At the same time when older people move into assisted living facilities, their self-image is often challenged by various other things such as age-based changes regarding their functional abilities. Adding the routines and roles inside the facility, Martti, a former engineer who used to love motorcycling and hiking, is in danger of becoming merely an inmate or even a patient in an institution.

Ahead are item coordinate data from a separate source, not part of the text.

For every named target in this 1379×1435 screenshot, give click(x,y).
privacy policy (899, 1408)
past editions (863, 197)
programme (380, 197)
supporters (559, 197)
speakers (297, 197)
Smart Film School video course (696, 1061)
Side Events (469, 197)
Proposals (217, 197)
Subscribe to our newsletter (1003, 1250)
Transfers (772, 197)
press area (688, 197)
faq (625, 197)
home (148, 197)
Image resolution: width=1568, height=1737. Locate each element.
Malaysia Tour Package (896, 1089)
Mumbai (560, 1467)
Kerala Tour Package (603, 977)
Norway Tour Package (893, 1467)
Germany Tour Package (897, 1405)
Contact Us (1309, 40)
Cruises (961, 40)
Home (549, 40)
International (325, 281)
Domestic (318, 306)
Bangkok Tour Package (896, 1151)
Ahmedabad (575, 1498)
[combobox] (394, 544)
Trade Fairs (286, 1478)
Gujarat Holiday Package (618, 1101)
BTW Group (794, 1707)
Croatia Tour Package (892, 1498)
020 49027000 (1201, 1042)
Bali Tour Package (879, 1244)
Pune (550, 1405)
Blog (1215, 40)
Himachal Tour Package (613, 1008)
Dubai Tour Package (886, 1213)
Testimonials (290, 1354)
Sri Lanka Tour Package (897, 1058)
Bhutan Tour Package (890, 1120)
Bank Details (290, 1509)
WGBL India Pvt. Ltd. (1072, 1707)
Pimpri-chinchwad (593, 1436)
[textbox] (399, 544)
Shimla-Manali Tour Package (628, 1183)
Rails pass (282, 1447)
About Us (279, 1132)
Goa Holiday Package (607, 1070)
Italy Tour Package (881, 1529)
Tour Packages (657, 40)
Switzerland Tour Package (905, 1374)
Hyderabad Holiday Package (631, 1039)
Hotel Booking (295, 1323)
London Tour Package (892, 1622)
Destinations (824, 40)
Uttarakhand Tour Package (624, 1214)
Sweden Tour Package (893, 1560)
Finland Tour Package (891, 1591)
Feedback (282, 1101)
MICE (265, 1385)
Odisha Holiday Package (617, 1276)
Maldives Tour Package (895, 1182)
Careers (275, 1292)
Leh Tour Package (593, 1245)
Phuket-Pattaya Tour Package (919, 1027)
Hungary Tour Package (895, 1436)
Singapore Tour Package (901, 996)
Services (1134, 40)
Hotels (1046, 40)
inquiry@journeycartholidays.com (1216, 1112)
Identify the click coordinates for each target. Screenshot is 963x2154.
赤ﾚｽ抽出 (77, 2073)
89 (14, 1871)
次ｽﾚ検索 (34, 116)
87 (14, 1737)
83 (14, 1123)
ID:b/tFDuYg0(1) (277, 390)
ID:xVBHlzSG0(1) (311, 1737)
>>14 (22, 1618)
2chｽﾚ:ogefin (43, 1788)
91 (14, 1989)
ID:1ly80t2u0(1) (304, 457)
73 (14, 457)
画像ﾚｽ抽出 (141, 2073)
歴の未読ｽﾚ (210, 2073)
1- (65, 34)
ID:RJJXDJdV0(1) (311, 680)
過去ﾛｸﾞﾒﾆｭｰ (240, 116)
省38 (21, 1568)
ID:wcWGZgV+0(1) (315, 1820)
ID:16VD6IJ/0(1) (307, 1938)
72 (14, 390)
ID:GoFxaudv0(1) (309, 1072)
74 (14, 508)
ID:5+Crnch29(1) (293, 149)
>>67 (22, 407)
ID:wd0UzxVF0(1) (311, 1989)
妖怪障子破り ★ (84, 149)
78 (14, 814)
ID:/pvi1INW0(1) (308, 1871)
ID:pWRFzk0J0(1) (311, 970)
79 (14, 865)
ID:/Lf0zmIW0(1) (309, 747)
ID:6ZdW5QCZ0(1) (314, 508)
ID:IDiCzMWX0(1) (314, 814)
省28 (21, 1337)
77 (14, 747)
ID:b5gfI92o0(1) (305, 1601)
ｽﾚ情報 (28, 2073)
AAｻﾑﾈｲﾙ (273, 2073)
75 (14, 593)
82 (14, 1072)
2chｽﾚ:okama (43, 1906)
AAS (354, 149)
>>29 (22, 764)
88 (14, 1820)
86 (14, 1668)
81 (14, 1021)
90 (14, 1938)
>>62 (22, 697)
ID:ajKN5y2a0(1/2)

According to this research, residents’ personalities do not vanish intentionally, but because of inconsideration. Although person-centeredness and individuality are acknowledged as cornerstones of good care, they are misunderstood as concepts in assisted living surroundings. When a person’s functional abilities and means of self-expression are diminishing, responsibility for supporting her personhood transfers to other people around her. Regarding the most vulnerable people, emphasizing person-centeredness and individuality may even result in abandonment-like situations. Therefore we need a consensus on constituents of good human life as well as a view on how the most vulnerable may reach it.

One plausible starting-point to deliberate good human life is the Aristotelian perception that one should be able to fulfil oneself. Life is good when a person may strive for her goals employing her own competences and capabilities. According to this study, residents’ good life may be supported by paying attention to their autonomy and agency as well as their recognition as persons and affiliation in assisted living surroundings. We need to understand the relational nature of residents’ autonomy. We also need to see how residents’ agency gets more and more subtle and contains features of being in addition to doing. Recognizing personhood of the most vulnerable becomes a task for the community, and residents’ social relationships need to be validated both inside the facility and outside it.

Based on an empirical study, the doctoral thesis outlines a recognition-oriented care philosophy which keeps Martti visible as a person while residing in assisted living surroundings.

The dissertation is published in the publication series of Acta Universitatis Tamperensis; 2272, Tampere University Press, Tampere 2017. The dissertation is also published in the e-series Acta Electronica Universitatis Tamperensis; 1773, Tampere University Press 2017.